Another thing to look at:

1. Have the Browse Projects permissions in the specified projects been modified for the users for whom the rule fails? Is that permission in the specified projects allocated to user groups or project roles? For the users for whom the rule fails, have their groups memberships or project role allocations been changed

You say that the rule used to work fine and you have not made any changes. Are you sure that while if was working fine it was being triggered by users that had access to only one and not all of the projects in scope? If you think it was previously working for users that did not have Browse access to all projects in scope, then you might want to open a support case directly with Atlassian to see if something has changed in how Automation Rules work. I have never looked that closely at a situation like this, where the actor of the rule might not have access to all the projects in a Multiple Project scoped rule.

Given the current behaviour of the rule, and the requirements that the notifications be sent by the actions of the rule based on who is triggering the rule, it appears you have two choices.

1. Allocate at least Browse Projects permissions to all the in-scope projects to all the users that might trigger the rule in any of the in-scope projects.

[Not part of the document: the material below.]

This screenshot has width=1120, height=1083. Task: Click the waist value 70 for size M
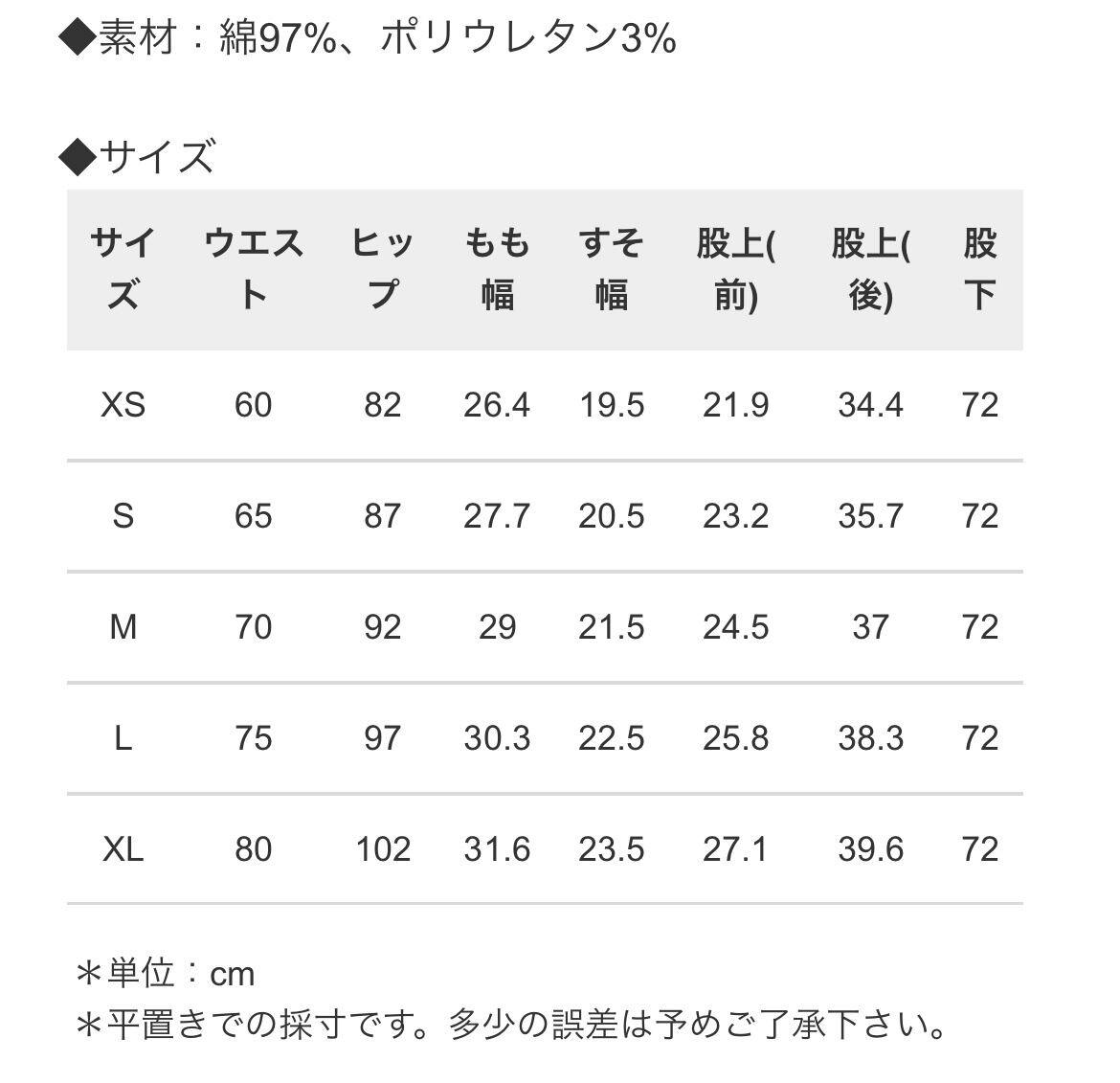253,627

2. Create separate rules based on projects that have the same set of permissions for the same people.

1. Yes, the rule written in the error

2. By another user

3. As said in the other comments, the user has access only to one of the projects. So he shouldn't be able to execute the query. That is why I understand why the rule fails. But I don't understand why the user has to have access to all projects to which the rule is applied. This makes absolutely no sense.

I am not sure that the behavior has changed... unfortunately... I have a lot of rules applied to multiple projects and never had issues with that before. But checking exactly what has been triggered by whom until I find an example is too much effort. 

Yes, it seems that my only option is to multiply the rules. :( That is really said. Giving all users access is not an option. Especially when it comes to HR projects and other highly sensitive information.

I can't address why the rule may have worked in the past when triggered by users who, at the time, didn't have access to all the projects in the rule scope. To dig into that would require having evidence that the rule worked at that time, who triggered the rule, evidence of the Projects that were in scope at the time, and evidence about the rule Actor's access (or lack of) to each of the projects in scope.

As to why the actor must have access to all the projects in scope that has to do with the way the rule evaluates conditions. 

For the condition "If parent exists" it doesn't matter what project the parent issue is in. The rule only needs to check the trigger issue's Parent field and confirm it is not empty.

key={{issue.key}} and Parent is not empty.

For the second condition the rule needs to look at the data in the parent issue itself. For that condition it is also must confirm that the Parent issue is within the rule's project scope. Parent issue may existing in a separate project from the child issue (in some cases). Therefore it applies the "project in (X,Y,Z)" criteria as part of its evaluation of the parent issue. 

If the actor of the rule does not have permission to view the issues in the parent issue's project, then they would not manually be able to evaluate the condition. Therefore the rule, acting under that user's identity, also would not be able to evaluate the condition. The rule cannot access data that the rule Actor does not have permission to access.

Perhaps the architecture of automation rules could have been developed to compensate for this case by determining if the rule Actor has access to the specific project in which the parent issue exists. But that is not how the feature was developed.

I have already checked all this. Both project exist (and are selected in the rule details, I don't use the IDs nowhere). The user has the required rights. And in general, nothing has been changed in the Jira/project configuration in the last days/months.